Description of the task ::
Return every line below exactly.

[Material for this exercise]

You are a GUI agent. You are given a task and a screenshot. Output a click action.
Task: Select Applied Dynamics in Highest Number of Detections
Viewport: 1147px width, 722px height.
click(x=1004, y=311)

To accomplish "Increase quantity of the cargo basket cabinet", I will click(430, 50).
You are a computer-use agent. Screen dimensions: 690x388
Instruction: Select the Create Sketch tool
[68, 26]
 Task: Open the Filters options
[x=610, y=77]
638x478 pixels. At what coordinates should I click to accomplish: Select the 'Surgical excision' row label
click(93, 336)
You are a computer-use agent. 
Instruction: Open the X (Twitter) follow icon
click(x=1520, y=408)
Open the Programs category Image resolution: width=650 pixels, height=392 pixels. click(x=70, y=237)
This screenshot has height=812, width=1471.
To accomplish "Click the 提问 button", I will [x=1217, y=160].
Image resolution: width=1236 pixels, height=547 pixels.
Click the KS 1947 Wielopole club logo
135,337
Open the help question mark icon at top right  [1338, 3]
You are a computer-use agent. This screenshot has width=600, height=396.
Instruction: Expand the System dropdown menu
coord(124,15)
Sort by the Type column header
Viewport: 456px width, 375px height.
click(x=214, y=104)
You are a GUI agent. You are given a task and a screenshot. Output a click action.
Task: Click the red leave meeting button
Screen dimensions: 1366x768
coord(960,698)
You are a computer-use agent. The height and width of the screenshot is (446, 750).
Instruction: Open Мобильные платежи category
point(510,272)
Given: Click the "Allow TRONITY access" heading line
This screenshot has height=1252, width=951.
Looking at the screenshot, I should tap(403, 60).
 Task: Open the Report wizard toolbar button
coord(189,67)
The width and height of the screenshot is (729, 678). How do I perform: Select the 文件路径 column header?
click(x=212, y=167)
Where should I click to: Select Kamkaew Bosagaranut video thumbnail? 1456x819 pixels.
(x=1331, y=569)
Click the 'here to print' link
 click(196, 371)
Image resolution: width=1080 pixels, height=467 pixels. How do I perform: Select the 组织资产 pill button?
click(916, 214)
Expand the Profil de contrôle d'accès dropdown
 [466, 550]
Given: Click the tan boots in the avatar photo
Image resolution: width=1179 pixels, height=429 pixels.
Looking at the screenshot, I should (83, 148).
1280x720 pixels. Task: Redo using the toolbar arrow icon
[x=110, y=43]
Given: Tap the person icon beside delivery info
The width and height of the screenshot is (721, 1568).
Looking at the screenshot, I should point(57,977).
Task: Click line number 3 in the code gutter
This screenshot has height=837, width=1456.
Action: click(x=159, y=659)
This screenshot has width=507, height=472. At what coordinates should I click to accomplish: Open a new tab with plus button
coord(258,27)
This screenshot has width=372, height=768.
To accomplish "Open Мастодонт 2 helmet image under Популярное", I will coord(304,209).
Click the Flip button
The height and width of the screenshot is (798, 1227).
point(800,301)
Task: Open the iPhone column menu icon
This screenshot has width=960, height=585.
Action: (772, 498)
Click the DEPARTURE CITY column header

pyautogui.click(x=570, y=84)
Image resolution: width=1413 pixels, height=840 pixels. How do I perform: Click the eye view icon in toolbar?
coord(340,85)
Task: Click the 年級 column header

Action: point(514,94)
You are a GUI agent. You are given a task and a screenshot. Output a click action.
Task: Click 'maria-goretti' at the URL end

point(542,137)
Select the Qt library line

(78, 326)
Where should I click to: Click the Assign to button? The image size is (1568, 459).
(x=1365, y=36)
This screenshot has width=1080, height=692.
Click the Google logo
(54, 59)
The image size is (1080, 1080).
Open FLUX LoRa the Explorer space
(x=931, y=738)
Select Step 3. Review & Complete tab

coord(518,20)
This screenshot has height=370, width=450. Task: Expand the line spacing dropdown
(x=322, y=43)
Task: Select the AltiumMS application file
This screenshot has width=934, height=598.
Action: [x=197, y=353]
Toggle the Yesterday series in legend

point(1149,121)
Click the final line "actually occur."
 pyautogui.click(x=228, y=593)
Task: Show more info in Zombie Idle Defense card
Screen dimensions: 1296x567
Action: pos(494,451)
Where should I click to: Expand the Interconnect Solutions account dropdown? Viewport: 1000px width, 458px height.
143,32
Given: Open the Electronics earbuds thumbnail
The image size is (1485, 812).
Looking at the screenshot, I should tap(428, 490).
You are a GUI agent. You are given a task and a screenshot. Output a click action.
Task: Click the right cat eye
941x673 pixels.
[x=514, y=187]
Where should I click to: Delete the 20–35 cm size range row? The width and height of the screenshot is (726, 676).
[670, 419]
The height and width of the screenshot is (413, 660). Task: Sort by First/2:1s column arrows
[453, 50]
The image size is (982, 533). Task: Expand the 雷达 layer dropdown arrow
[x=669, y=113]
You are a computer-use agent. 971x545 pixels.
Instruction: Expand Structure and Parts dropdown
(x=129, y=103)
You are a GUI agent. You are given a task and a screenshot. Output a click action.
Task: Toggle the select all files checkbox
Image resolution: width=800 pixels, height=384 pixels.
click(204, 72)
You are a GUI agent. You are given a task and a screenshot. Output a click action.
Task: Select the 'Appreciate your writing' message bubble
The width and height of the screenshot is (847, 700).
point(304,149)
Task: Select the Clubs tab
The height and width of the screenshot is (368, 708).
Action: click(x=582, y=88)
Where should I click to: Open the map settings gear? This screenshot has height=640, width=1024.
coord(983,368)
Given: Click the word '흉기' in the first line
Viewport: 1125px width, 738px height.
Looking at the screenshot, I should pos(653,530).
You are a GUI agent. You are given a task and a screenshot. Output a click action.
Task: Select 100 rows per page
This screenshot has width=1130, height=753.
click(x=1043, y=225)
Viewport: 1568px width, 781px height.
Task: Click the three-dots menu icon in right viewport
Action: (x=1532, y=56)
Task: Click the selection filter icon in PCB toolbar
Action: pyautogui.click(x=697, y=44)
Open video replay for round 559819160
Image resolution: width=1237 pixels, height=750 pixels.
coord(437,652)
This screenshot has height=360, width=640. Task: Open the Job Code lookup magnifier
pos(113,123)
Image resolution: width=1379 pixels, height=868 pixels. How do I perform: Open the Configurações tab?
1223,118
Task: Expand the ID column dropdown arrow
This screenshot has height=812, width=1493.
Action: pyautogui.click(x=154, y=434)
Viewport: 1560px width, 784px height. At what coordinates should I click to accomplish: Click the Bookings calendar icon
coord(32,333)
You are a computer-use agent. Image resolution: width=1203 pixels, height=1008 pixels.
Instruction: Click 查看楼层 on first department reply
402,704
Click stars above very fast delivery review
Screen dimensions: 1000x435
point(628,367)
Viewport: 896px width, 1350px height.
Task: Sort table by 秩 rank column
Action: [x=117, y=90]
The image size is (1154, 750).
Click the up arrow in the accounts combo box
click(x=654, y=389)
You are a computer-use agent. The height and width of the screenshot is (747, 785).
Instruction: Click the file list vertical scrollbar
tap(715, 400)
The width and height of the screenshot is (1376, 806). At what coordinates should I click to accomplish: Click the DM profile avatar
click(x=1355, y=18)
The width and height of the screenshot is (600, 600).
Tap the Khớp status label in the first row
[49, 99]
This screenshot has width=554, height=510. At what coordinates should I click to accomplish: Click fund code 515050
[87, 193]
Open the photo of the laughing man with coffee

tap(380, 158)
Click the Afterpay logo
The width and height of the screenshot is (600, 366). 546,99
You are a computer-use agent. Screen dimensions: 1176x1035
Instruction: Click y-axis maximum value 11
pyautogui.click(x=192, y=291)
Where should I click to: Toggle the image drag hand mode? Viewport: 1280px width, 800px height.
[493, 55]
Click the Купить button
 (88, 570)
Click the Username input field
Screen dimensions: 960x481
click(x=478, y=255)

[/Material for this exercise]

Solution to this exercise ::
You are a GUI agent. You are given a task and a screenshot. Output a click action.
Task: Select Applied Dynamics in Highest Number of Detections
Viewport: 1147px width, 722px height.
click(x=1004, y=311)

To accomplish "Increase quantity of the cargo basket cabinet", I will click(430, 50).
You are a computer-use agent. Screen dimensions: 690x388
Instruction: Select the Create Sketch tool
[68, 26]
 Task: Open the Filters options
[x=610, y=77]
638x478 pixels. At what coordinates should I click to accomplish: Select the 'Surgical excision' row label
click(93, 336)
You are a computer-use agent. 
Instruction: Open the X (Twitter) follow icon
click(x=1520, y=408)
Open the Programs category Image resolution: width=650 pixels, height=392 pixels. click(x=70, y=237)
This screenshot has height=812, width=1471.
To accomplish "Click the 提问 button", I will [x=1217, y=160].
Image resolution: width=1236 pixels, height=547 pixels.
Click the KS 1947 Wielopole club logo
135,337
Open the help question mark icon at top right  [1338, 3]
You are a computer-use agent. This screenshot has width=600, height=396.
Instruction: Expand the System dropdown menu
coord(124,15)
Sort by the Type column header
Viewport: 456px width, 375px height.
click(x=214, y=104)
You are a GUI agent. You are given a task and a screenshot. Output a click action.
Task: Click the red leave meeting button
Screen dimensions: 1366x768
coord(960,698)
You are a computer-use agent. The height and width of the screenshot is (446, 750).
Instruction: Open Мобильные платежи category
point(510,272)
Given: Click the "Allow TRONITY access" heading line
This screenshot has height=1252, width=951.
Looking at the screenshot, I should tap(403, 60).
 Task: Open the Report wizard toolbar button
coord(189,67)
The width and height of the screenshot is (729, 678). How do I perform: Select the 文件路径 column header?
click(x=212, y=167)
Where should I click to: Select Kamkaew Bosagaranut video thumbnail? 1456x819 pixels.
(x=1331, y=569)
Click the 'here to print' link
 click(196, 371)
Image resolution: width=1080 pixels, height=467 pixels. How do I perform: Select the 组织资产 pill button?
click(916, 214)
Expand the Profil de contrôle d'accès dropdown
 [466, 550]
Given: Click the tan boots in the avatar photo
Image resolution: width=1179 pixels, height=429 pixels.
Looking at the screenshot, I should (83, 148).
1280x720 pixels. Task: Redo using the toolbar arrow icon
[x=110, y=43]
Given: Tap the person icon beside delivery info
The width and height of the screenshot is (721, 1568).
Looking at the screenshot, I should point(57,977).
Task: Click line number 3 in the code gutter
This screenshot has height=837, width=1456.
Action: click(x=159, y=659)
This screenshot has width=507, height=472. At what coordinates should I click to accomplish: Open a new tab with plus button
coord(258,27)
This screenshot has width=372, height=768.
To accomplish "Open Мастодонт 2 helmet image under Популярное", I will coord(304,209).
Click the Flip button
The height and width of the screenshot is (798, 1227).
point(800,301)
Task: Open the iPhone column menu icon
This screenshot has width=960, height=585.
Action: (772, 498)
Click the DEPARTURE CITY column header

pyautogui.click(x=570, y=84)
Image resolution: width=1413 pixels, height=840 pixels. How do I perform: Click the eye view icon in toolbar?
coord(340,85)
Task: Click the 年級 column header

Action: point(514,94)
You are a GUI agent. You are given a task and a screenshot. Output a click action.
Task: Click 'maria-goretti' at the URL end

point(542,137)
Select the Qt library line

(78, 326)
Where should I click to: Click the Assign to button? The image size is (1568, 459).
(x=1365, y=36)
This screenshot has width=1080, height=692.
Click the Google logo
(54, 59)
The image size is (1080, 1080).
Open FLUX LoRa the Explorer space
(x=931, y=738)
Select Step 3. Review & Complete tab

coord(518,20)
This screenshot has height=370, width=450. Task: Expand the line spacing dropdown
(x=322, y=43)
Task: Select the AltiumMS application file
This screenshot has width=934, height=598.
Action: [x=197, y=353]
Toggle the Yesterday series in legend

point(1149,121)
Click the final line "actually occur."
 pyautogui.click(x=228, y=593)
Task: Show more info in Zombie Idle Defense card
Screen dimensions: 1296x567
Action: pos(494,451)
Where should I click to: Expand the Interconnect Solutions account dropdown? Viewport: 1000px width, 458px height.
143,32
Given: Open the Electronics earbuds thumbnail
The image size is (1485, 812).
Looking at the screenshot, I should tap(428, 490).
You are a GUI agent. You are given a task and a screenshot. Output a click action.
Task: Click the right cat eye
941x673 pixels.
[x=514, y=187]
Where should I click to: Delete the 20–35 cm size range row? The width and height of the screenshot is (726, 676).
[670, 419]
The height and width of the screenshot is (413, 660). Task: Sort by First/2:1s column arrows
[453, 50]
The image size is (982, 533). Task: Expand the 雷达 layer dropdown arrow
[x=669, y=113]
You are a computer-use agent. 971x545 pixels.
Instruction: Expand Structure and Parts dropdown
(x=129, y=103)
You are a GUI agent. You are given a task and a screenshot. Output a click action.
Task: Toggle the select all files checkbox
Image resolution: width=800 pixels, height=384 pixels.
click(204, 72)
You are a GUI agent. You are given a task and a screenshot. Output a click action.
Task: Select the 'Appreciate your writing' message bubble
The width and height of the screenshot is (847, 700).
point(304,149)
Task: Select the Clubs tab
The height and width of the screenshot is (368, 708).
Action: click(x=582, y=88)
Where should I click to: Open the map settings gear? This screenshot has height=640, width=1024.
coord(983,368)
Given: Click the word '흉기' in the first line
Viewport: 1125px width, 738px height.
Looking at the screenshot, I should pos(653,530).
You are a GUI agent. You are given a task and a screenshot. Output a click action.
Task: Select 100 rows per page
This screenshot has width=1130, height=753.
click(x=1043, y=225)
Viewport: 1568px width, 781px height.
Task: Click the three-dots menu icon in right viewport
Action: (x=1532, y=56)
Task: Click the selection filter icon in PCB toolbar
Action: pyautogui.click(x=697, y=44)
Open video replay for round 559819160
Image resolution: width=1237 pixels, height=750 pixels.
coord(437,652)
This screenshot has height=360, width=640. Task: Open the Job Code lookup magnifier
pos(113,123)
Image resolution: width=1379 pixels, height=868 pixels. How do I perform: Open the Configurações tab?
1223,118
Task: Expand the ID column dropdown arrow
This screenshot has height=812, width=1493.
Action: pyautogui.click(x=154, y=434)
Viewport: 1560px width, 784px height. At what coordinates should I click to accomplish: Click the Bookings calendar icon
coord(32,333)
You are a computer-use agent. Image resolution: width=1203 pixels, height=1008 pixels.
Instruction: Click 查看楼层 on first department reply
402,704
Click stars above very fast delivery review
Screen dimensions: 1000x435
point(628,367)
Viewport: 896px width, 1350px height.
Task: Sort table by 秩 rank column
Action: [x=117, y=90]
The image size is (1154, 750).
Click the up arrow in the accounts combo box
click(x=654, y=389)
You are a computer-use agent. The height and width of the screenshot is (747, 785).
Instruction: Click the file list vertical scrollbar
tap(715, 400)
The width and height of the screenshot is (1376, 806). At what coordinates should I click to accomplish: Click the DM profile avatar
click(x=1355, y=18)
The width and height of the screenshot is (600, 600).
Tap the Khớp status label in the first row
[49, 99]
This screenshot has width=554, height=510. At what coordinates should I click to accomplish: Click fund code 515050
[87, 193]
Open the photo of the laughing man with coffee

tap(380, 158)
Click the Afterpay logo
The width and height of the screenshot is (600, 366). 546,99
You are a computer-use agent. Screen dimensions: 1176x1035
Instruction: Click y-axis maximum value 11
pyautogui.click(x=192, y=291)
Where should I click to: Toggle the image drag hand mode? Viewport: 1280px width, 800px height.
[493, 55]
Click the Купить button
 (88, 570)
Click the Username input field
Screen dimensions: 960x481
click(x=478, y=255)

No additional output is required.